In the third quarter, Ford F-150 Lightning sales dropped by 46%.
On Monday, Ford Motor Company confirmed it is temporarily cutting a shift at its Rouge Electric Vehicle Center. The news comes as the United Auto Workers (UAW) continues to strike against the Big Three automakers, though Ford contends the 700-or-so layoffs of employees building the F-150 Lightning are entirely unrelated to the labor actions.
Rather, the company says the cut is down to “multiple constraints, including the supply chain and working through processing and delivering vehicles held for quality checks after restarting production in August.” The automaker closed its plant earlier in the summer to boost its manufacturing capacity, though recent sales suggest the market may be cooling off to the brand’s first fully electric truck.
According to a Wall Street Journal piece, an UAW official wrote a memo laying out why they believe Ford cut a production shift right now. “It doesn’t take a rocket scientist to figure out that our sales for the Lightning have tanked,” that official reportedly said in the memo obtained by WSJ.
There is some public evidence to support lack of sales as a driving force for the layoffs. In the third quarter of 2023, the F-150 Lightning sold just 3,503 examples nationwide — a 45.8% slide from the same period last year. It’s worth noting, though, that the Lightning’s sales are still up 40% year-to-date through September 30. The Q3 drop-off could be cooling demand, Ford’s contention about constraints related to the summer plant shutdown, or both. We’ll have to wait for Q4 figures to emerge in January 2024 to see if Ford’s electric truck really won’t find as many buyers in the long-term.
Ford recently introduced large price cuts for 2023 model F-150 Lightnings, after hiking up MSRPs by $20,000 earlier in the year. It’s since walked back base Lightning Pro prices to $49,995 (before destination), and even dropped 2024 pricing on the higher-end Platinum trim, as well as introducing a new mid-range Flash model to broaden the truck’s appeal.
What effect will the strike and shifting demand have moving forward?
Whether Ford contends the Rouge layoffs are down to the UAW strike, the automaker has laid off more than 2,500 employees since UAW members joined the picket line on September 14. The latest round comes from the Blue Oval’s Kentucky Truck Plant, from which the company announced an additional 500 layoffs Monday, across five component plants. Those facilities supply the Louisville, Kentucky assembly plant, which is Ford’s largest manufacturing center and generates $25 billion in annual revenue for the company. Executives warned last week it could lay off 4,600 workers at nine facilities due to lost production at the Kentucky Truck Plant.

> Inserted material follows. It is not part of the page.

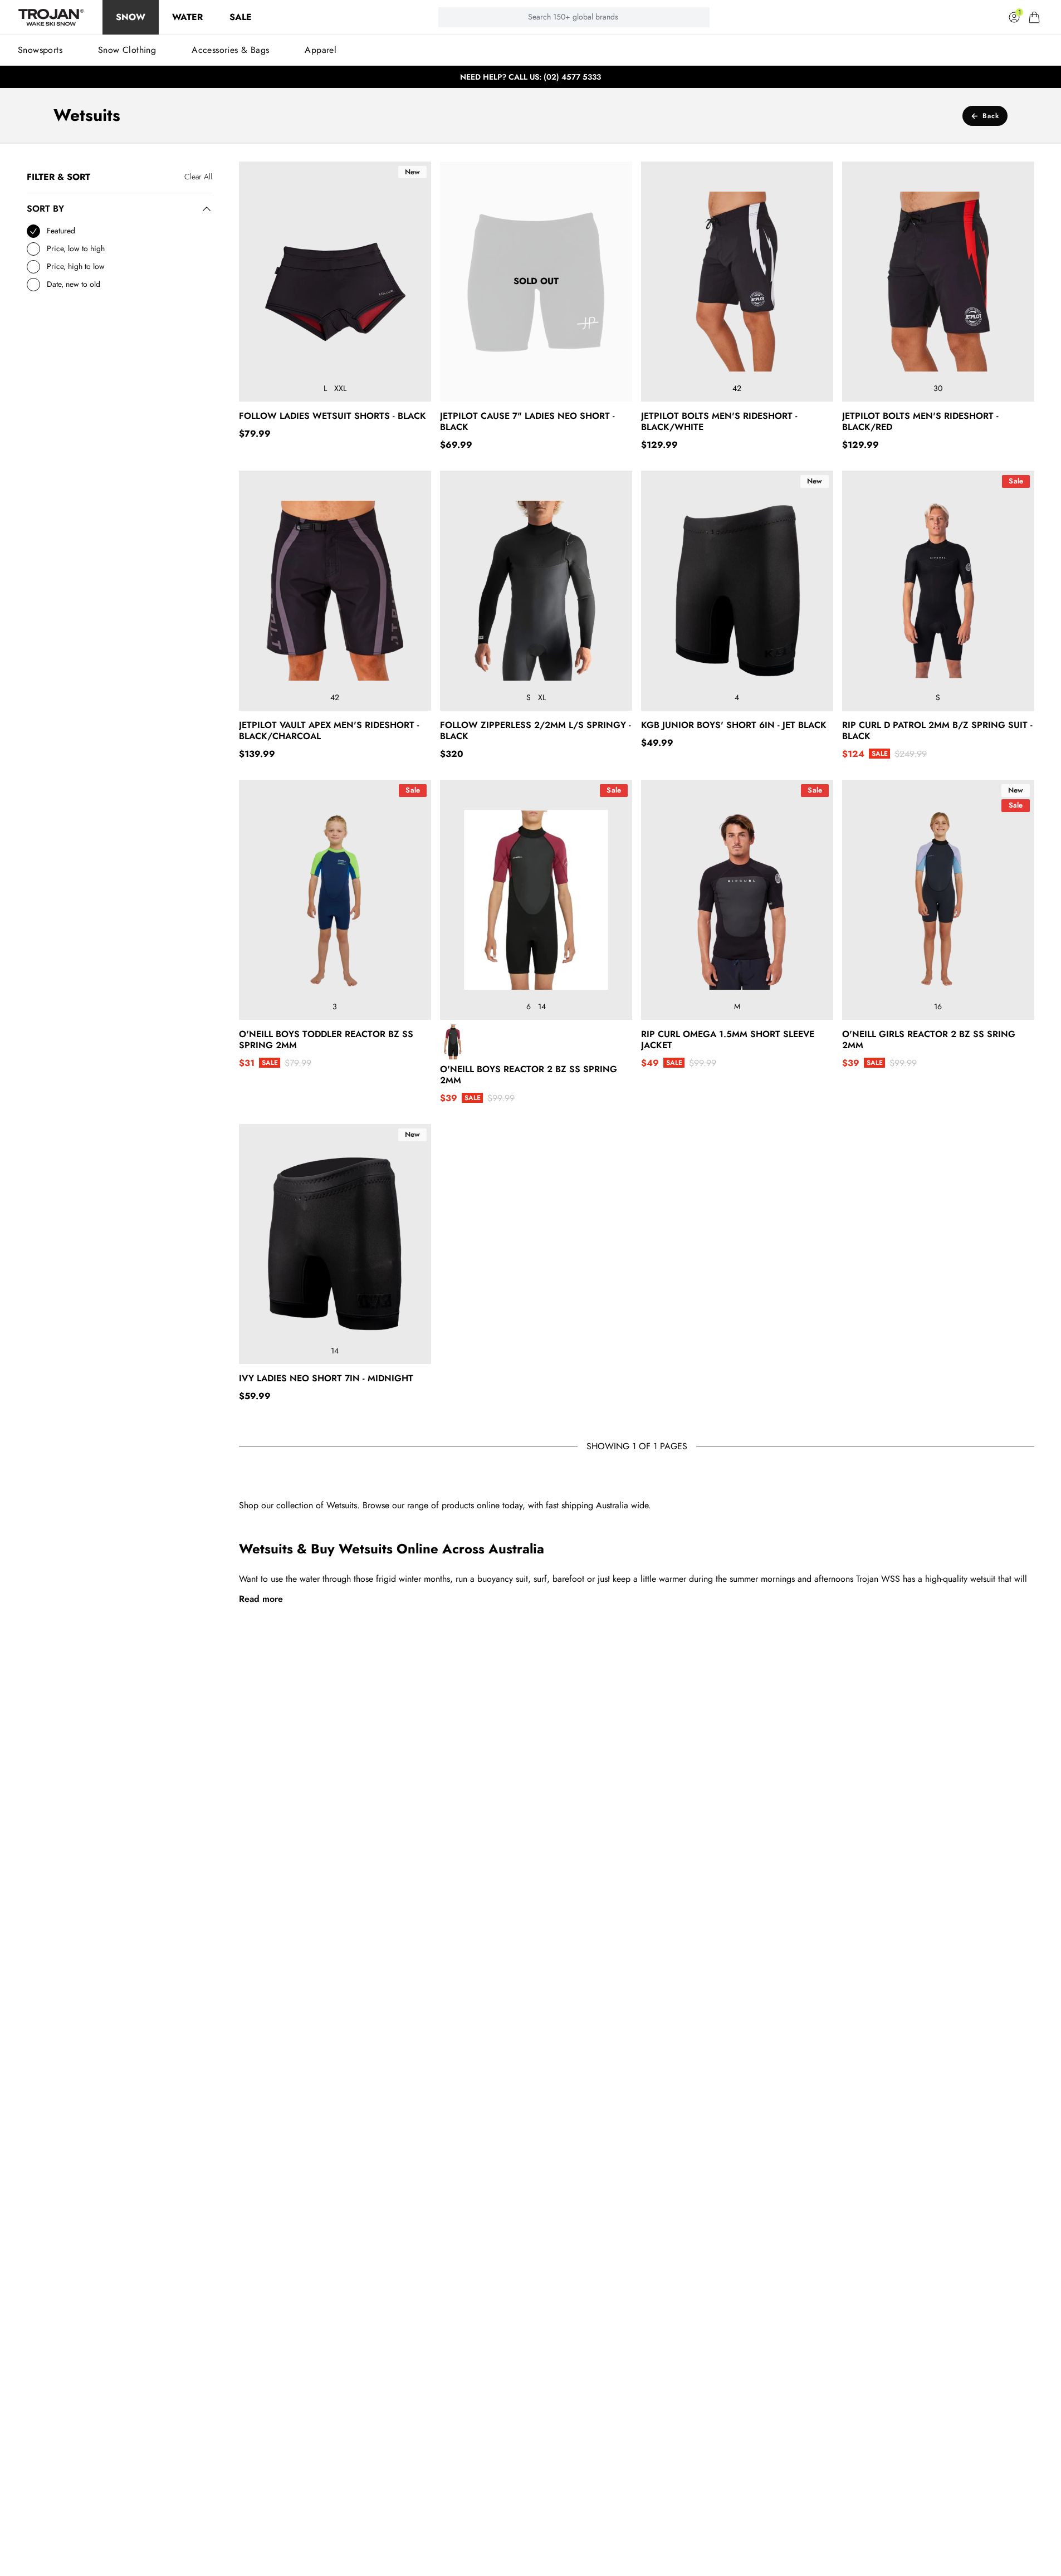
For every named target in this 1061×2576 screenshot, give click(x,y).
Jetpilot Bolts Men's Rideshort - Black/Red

Knock-on effects of the UAW strike are inevitable and already taking place, as automakers contend these ongoing layoffs boil down to employees not having any work to do with certain facilities now offline.
Shift cuts like the one at the Rouge plant and a potential shift in Ford’s truck strategy moving forward could put the F-150 Lightning in a different position than the company had pitched it at its launch. Rather than full EVs imminently replacing internal combustion in the next few years, we may actually see automakers ramp up ICE and hybrid production to offset lost revenue opportunities and boost sales volumes, especially as resources continue to shift around in light of the strike and consumer demand builds toward more affordable ICE vehicles.
Speaking to Yahoo Finance, CFRA Research analyst Garrett Nelson said, “We think Ford’s announcement is emblematic of the difficulties traditional automakers have faced with ramping up EV production, but also reflects consumer demand for EVs that wasn’t what it once appeared to be in terms of the robust reservation counts for certain new models.”
Again, end-of-year sales figures will offer more insight into demand trends, and we may get a clearer picture of today’s announcement and the plan moving forward when Ford reports its quarterly earnings to investors after the markets close on Thursday, October 26.